Business News Digital Labels & Publishers Legal

BMI wins Pandora royalties case, streaming service to appeal

By | Published on Friday 15 May 2015

Pandora

Having finally had a set back in its bid to cut royalty payments, Pandora has said that it will appeal a court ruling ordering it to increase royalty payments to US collecting society BMI from 1.75% to 2.5%.

As previously reported, American performing rights organisation BMI sued Pandora in its ongoing royalty dispute with the digital service back in 2013 and the case finally reached court in February this year. Ironically, by that time Pandora was busy elsewhere in its portfolio of music industry litigation attempting to stop the big publishers withdrawing their digital rights from societies like BMI and do direct deals with the streaming service.

But it was provisional negotiations between Pandora and Sony/ATV – before the courts said the publisher couldn’t just pull digital from collective licensing – which BMI used to claim that the current 1.75% royalty rate it is receiving undervalued its catalogue. And yesterday a judge agreed, stating the 2.5% was “reasonable, and indeed at the low end of the range of fees of recent licenses”.

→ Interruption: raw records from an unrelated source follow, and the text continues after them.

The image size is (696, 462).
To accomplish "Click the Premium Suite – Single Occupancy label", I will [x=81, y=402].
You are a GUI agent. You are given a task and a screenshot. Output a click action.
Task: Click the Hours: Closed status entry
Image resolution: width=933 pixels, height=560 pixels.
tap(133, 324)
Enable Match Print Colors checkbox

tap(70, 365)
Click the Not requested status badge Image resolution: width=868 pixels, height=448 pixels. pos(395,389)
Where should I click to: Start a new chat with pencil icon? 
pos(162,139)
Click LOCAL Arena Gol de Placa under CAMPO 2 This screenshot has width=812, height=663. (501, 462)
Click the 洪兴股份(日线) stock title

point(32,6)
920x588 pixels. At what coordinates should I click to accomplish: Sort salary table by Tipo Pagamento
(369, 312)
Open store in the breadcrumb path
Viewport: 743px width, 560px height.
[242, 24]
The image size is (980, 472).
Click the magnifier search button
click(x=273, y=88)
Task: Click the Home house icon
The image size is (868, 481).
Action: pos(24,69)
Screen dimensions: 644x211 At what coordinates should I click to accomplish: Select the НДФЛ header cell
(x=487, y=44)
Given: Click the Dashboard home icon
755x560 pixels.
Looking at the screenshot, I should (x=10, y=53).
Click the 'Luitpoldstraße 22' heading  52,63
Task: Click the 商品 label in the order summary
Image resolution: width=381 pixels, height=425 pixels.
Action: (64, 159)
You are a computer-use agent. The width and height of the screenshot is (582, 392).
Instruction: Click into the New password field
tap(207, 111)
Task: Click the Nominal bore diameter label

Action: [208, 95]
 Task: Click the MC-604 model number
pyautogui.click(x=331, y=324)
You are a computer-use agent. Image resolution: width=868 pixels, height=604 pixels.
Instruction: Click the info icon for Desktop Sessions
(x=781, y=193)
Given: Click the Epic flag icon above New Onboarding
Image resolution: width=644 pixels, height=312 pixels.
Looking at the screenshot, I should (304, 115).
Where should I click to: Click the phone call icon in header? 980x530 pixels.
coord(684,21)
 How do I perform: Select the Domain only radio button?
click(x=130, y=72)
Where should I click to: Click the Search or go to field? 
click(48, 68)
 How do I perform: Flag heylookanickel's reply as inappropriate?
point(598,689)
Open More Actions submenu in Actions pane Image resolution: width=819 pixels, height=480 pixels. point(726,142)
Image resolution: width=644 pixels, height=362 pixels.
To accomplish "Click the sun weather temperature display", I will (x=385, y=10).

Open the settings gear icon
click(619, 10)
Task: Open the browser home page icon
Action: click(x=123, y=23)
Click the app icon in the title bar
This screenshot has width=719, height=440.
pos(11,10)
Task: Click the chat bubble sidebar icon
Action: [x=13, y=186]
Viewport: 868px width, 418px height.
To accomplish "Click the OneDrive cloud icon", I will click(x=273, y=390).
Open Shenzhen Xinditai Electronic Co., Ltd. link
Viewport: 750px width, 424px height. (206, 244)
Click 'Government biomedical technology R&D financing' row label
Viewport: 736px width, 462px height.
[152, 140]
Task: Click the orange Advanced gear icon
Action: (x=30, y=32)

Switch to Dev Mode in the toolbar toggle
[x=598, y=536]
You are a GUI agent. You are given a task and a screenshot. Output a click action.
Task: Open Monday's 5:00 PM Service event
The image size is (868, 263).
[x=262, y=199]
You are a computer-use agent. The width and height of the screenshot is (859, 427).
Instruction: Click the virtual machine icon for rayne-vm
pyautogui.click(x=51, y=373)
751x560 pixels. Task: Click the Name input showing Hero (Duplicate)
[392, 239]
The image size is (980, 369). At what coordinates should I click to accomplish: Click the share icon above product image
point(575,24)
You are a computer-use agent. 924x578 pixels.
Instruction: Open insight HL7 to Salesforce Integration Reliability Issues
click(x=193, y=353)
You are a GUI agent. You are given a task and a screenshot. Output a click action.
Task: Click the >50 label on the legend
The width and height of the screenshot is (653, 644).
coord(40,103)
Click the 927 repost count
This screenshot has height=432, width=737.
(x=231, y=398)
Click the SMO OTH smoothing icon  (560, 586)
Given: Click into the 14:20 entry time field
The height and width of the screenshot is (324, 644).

In a statement, BMI CEO Mike O’Neill said: “Today is an important day for BMI and a huge victory for the more than 650,000 songwriters, composers and publishers we have the privilege to represent. After a nearly two-year legal battle over the value of the BMI repertoire to the Pandora digital music service, the Rate Court ruled resoundingly in BMI’s favour”.

“The decision also establishes that existing marketplace agreements can be taken into account when determining rates, a key factor for us, and the industry”, he continued. “This is an important step forward in valuing music in the digital age”.

Although this is a significant win for BMI, and Pandora is already planning to appeal, the final result of the case may only be shortlived. If the US government does overhaul the consent decrees that regulate BMI and ASCAP’s collective licensing in the way the publishers want, that will open up a much more flexible system for rightsholders anyway.